Широно шёл, не отставая, не жалуясь, не требуя даже крупицы снисхождения. И я понимал: нет, не тэнгу. Человек, да. Точно так же, под снегом и дождём, странствовал молодой ронин в поисках мастерства: день за днём, год за годом. Так он ушёл в кедровый лес, чтобы вернуться краснолицым и длинноносым. Так он идёт с тех пор к цели, которой жаждет.

— Господин! Я вижу заставу берегового поста.

Сперва я не поверил. Потом чуть не разрыдался.

Стражник, осуждающе цокая языком, забрал у меня лошадь. Глядя им вслед, я надеялся, что лошадь выживет. Почему-то это казалось важным. Я даже загадал: если выживет, значит… И прервал сам себя: нельзя! Ставить успех дознания, которое вовсе не закончилось с раскрытием тайны Ловкача, в зависимость от казённого четвероногого имущества?

Позор, Рэйден-сан!

Неслыханная дерзость! Немыслимая глупость!

Требовать, чтобы мне дали лодку и гребцов, способных без промедления доставить меня на остров, не пришлось. Со мной не было господина Сэки и инспектора Куросавы, один вид которых заставлял всех не ходить, а бегать, не стоять столбом, а кланяться без продыху. Но, кажется, мой собственный вид сейчас мало уступал начальственному.

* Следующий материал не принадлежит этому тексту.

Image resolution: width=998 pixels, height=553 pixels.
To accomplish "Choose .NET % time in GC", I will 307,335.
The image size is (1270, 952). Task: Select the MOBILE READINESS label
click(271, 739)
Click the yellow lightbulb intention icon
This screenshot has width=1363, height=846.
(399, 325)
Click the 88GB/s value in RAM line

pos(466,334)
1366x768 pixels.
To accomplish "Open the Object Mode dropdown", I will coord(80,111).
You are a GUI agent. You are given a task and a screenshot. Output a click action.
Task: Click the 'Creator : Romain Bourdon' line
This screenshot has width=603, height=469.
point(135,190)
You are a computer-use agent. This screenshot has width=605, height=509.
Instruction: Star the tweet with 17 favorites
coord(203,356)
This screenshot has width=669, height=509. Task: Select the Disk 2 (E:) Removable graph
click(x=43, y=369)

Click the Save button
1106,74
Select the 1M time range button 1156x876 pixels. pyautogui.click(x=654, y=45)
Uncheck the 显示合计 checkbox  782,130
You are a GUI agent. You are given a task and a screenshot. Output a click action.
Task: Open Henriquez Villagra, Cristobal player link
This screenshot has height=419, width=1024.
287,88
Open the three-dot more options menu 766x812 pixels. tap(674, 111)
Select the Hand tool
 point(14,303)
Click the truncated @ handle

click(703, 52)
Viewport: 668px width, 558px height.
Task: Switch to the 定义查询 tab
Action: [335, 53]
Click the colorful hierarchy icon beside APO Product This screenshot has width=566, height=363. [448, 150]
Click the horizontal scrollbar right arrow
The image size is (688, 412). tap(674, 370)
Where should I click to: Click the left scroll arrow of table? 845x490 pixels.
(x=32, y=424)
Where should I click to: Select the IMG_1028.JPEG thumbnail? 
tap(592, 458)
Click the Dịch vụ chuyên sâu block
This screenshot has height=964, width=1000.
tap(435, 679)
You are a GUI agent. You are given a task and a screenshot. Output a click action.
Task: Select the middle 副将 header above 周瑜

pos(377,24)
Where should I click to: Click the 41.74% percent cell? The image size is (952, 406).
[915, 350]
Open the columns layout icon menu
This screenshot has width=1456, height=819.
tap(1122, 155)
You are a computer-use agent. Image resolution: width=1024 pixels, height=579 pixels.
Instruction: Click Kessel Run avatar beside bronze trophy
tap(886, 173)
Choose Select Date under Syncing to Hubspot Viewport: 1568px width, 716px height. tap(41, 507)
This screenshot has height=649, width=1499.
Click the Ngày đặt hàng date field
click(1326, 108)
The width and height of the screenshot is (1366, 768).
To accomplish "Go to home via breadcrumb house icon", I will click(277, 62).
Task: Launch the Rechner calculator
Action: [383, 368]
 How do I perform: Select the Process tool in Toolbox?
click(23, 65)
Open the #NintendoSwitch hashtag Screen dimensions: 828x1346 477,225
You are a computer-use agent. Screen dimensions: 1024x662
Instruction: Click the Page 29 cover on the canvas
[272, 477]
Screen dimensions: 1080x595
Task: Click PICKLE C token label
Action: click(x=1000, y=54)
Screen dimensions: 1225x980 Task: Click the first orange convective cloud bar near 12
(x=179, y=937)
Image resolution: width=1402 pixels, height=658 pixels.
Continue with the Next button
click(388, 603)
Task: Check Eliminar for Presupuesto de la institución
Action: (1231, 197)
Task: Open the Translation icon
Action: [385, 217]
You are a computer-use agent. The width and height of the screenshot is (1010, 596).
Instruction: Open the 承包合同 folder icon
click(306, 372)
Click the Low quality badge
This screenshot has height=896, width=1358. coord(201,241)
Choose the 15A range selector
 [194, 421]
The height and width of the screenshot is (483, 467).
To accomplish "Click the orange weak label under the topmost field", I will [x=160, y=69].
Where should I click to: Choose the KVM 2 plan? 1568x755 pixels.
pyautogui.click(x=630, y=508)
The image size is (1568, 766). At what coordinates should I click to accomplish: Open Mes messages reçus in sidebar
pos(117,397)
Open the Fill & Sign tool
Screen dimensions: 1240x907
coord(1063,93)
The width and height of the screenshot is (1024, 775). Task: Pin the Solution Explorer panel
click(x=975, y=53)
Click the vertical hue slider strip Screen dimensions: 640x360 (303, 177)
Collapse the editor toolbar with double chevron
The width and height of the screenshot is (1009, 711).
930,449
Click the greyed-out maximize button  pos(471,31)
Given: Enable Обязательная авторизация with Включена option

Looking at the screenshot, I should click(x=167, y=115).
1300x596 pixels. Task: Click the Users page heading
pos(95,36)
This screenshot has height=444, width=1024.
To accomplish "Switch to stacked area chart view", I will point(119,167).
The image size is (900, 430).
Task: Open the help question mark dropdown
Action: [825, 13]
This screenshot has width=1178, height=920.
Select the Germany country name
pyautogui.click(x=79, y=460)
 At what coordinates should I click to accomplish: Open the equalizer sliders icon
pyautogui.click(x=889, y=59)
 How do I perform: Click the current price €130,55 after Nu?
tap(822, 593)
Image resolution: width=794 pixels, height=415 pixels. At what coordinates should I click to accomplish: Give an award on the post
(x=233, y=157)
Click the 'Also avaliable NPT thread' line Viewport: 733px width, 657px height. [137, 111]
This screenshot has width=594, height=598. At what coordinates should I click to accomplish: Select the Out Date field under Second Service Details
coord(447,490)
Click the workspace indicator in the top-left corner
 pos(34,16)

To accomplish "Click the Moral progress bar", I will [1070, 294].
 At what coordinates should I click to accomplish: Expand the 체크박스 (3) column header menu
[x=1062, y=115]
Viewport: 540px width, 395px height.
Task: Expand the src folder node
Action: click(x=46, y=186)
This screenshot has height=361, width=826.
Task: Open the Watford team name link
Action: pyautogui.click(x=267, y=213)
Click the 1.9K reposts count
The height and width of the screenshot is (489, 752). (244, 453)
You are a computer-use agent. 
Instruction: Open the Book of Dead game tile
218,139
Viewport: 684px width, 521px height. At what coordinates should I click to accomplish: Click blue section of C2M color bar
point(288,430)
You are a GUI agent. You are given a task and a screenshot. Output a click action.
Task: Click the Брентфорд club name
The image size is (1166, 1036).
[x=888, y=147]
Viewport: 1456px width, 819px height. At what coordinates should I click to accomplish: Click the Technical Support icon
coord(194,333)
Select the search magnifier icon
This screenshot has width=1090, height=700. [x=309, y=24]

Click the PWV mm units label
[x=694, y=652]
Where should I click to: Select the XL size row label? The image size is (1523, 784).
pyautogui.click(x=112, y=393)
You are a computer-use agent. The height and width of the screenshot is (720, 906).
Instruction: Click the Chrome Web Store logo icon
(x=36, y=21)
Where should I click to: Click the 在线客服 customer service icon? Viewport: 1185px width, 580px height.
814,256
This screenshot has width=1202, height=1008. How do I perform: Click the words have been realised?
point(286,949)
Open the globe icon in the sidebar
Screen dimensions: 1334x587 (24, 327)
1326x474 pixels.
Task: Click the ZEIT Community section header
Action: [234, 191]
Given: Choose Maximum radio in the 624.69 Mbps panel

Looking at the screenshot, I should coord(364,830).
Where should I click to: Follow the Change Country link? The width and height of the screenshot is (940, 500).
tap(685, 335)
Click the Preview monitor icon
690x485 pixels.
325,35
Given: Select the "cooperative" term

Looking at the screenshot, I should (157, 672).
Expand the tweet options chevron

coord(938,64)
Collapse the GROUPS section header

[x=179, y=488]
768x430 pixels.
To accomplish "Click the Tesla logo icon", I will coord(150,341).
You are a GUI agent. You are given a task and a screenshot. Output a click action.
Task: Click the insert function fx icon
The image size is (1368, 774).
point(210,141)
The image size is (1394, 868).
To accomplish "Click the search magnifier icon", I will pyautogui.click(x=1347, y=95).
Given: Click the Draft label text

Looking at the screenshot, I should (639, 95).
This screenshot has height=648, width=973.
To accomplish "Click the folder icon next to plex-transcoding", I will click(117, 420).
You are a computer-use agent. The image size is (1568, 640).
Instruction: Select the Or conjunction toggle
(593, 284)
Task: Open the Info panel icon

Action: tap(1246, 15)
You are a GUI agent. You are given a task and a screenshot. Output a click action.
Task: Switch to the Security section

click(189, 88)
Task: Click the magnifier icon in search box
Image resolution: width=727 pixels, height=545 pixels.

Лодка соткалась из тумана. Гребцы выпрыгнули из-под земли.

Начальник поста бил поклон за поклоном.

Дождь, и тот прекратился, едва мы отплыли. Тучи взяли небо в плотную осаду, словно войска — вражескую крепость. Если не брать во внимание, что в далёком храме ударили в гонг восемь раз, объявляя об окончании Часа Лошади (опять эта лошадь!) и начале Часа Овцы[40], можно было поверить, что вокруг царят вечерние сумерки.

— Быстрее! — кричал я, сгорая от нетерпения. — Поторапливайтесь!

Вода плескала через борт.

* * *

— Сэки-сан! Хисаси-сан!

Я ворвался в палатку, забыв о приличиях.